*Supplied text*:
# # # #

Azure / Microsoft.Azure.StackExchangeRedis

Azure-specific wrapper for the StackExchange.Redis client library
MIT License
17 stars 14 forks source link

SocketClosed and SocketFailure error occurring after enabling MSI authentication for Azure Cache for Redis #55

Closed itshawi closed 1 month ago

itshawi commented 5 months ago

We recently updated our service to connect to Azure Cache for Redis using Managed Service Identity (MSI). Since deploying this change, we have encountered several exceptions that were not present when using the connection string authentication method.

Here are example of the exceptions:

[
    {
        "severityLevel": "Error",
        "outerId": "0",
        "message": "SocketFailure on blablabla.redis.cache.windows.net:6380/Interactive, Flushing/Faulted, last: GET, origin: ReadFromPipe, outstanding: 7, last-read: 0s ago, last-write: 0s ago, unanswered-write: 0s ago, keep-alive: 60s, state: ConnectedEstablished, mgr: 9 of 10 available, in: 0, last-heartbeat: 0s ago, last-mbeat: 0s ago, global: 0s ago, v: 2.7.33.41805",
        "type": "StackExchange.Redis.RedisConnectionException",
        "id": "6797119"

# # # #

*Supplied data*:
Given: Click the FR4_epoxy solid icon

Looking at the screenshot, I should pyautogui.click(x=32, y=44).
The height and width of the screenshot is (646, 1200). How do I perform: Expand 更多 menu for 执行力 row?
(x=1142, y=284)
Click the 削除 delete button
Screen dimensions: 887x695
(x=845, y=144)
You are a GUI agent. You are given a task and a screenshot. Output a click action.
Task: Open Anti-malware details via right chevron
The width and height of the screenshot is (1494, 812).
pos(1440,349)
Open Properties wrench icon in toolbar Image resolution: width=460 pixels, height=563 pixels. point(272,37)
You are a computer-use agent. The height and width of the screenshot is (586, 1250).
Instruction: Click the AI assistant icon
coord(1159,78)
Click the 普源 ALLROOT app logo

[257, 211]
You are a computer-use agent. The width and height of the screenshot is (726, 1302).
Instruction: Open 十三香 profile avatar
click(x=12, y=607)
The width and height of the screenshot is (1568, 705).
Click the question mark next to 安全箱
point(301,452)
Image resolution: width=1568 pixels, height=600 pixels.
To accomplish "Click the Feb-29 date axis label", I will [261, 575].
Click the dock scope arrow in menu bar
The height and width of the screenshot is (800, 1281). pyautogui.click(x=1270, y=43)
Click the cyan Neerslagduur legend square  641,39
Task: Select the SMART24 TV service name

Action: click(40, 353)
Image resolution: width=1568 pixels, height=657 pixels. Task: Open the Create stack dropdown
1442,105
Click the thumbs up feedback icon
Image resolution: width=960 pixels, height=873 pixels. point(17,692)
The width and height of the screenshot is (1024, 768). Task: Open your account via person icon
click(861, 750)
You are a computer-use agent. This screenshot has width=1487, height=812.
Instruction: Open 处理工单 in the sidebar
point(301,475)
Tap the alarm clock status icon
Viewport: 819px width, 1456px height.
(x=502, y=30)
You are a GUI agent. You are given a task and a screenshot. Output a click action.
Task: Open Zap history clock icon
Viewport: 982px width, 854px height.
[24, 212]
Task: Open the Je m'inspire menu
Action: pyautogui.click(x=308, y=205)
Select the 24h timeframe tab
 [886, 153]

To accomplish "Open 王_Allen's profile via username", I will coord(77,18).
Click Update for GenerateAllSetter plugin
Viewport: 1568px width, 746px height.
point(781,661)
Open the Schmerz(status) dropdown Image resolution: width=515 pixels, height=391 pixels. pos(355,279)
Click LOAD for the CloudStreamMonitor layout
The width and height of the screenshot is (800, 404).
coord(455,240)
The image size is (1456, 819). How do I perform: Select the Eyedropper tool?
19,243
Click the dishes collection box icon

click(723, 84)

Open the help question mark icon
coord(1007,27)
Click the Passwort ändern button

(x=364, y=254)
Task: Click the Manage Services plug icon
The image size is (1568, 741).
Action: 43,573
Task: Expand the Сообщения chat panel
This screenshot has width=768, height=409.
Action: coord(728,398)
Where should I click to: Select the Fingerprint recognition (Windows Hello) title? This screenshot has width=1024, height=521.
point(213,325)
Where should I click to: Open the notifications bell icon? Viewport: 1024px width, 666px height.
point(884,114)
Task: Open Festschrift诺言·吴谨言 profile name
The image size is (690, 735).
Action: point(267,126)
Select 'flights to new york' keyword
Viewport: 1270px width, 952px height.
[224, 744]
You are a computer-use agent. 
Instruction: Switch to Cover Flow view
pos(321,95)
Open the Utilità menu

# # # #

*Exercise requirements*:
**a)** In the Redis issue text, which authentication method did the service start using to connect to Azure Cache for Redis?
**b)** Carry the text about the Redis MSI authentication issue forward from the point where it stops.
The listing plays no role in this exercise.

*Solved tasks*:
**a)** Managed Service Identity (MSI).

**b)**
    }
]
[
    {
        "severityLevel": "Error",
        "outerId": "0",
        "message": "SocketClosed on blablabla.redis.cache.windows.net:6380/Interactive, Idle/MarkProcessed, last: GET, origin: ReadFromPipe, outstanding: 9, last-read: 0s ago, last-write: 0s ago, keep-alive: 60s, state: ConnectedEstablished, mgr: 9 of 10 available, in: 0, last-heartbeat: 0s ago, last-mbeat: 0s ago, global: 0s ago, v: 2.7.33.41805",
        "type": "StackExchange.Redis.RedisConnectionException",
        "id": "51268408"
    }
]

Here is the snippet how our service connect to the cache.

var cred = new DefaultAzureCredential();
var configurationOptions = ConfigurationOptions.Parse(cacheHostName).ConfigureForAzureWithTokenCredentialAsync(cred).GetAwaiter().GetResult();
ConnectionMultiplexer redis = ConnectionMultiplexer.ConnectAsync(configurationOptions).GetAwaiter().GetResult();

I think its important to point out that these exceptions primarily occur during get or set operations on the cache, we do not encounter these issues when the service connects to the cache.

Any guidance or suggestions on resolving these exceptions would be greatly appreciated.

philon-msft commented 5 months ago

Do the exceptions appear continuously, or on a cadence that aligns with token lifetime? If they appear when tokens expire, you may want to try upgrading to the latest version 3.1.0 of Microsoft.Azure.StackExchangeRedis to get improved reauthentication.

itshawi commented 5 months ago

Its been 4 days since we deployed this change and we are seeing continuous errors related to the SocketClosed and SocketFailure issues. There was one window where we saw a spike RedisTimeoutException. The below graphs shows all the redis related errors we are seeing in our prod since we deployed the new authentication.

image

Please let me know if you want me to share other information :)

philon-msft commented 5 months ago

I see smaller spikes on a 24hr cadence, just after 06:00. I'd highly recommend upgrading to 3.1.0 to see if that reduces error rates.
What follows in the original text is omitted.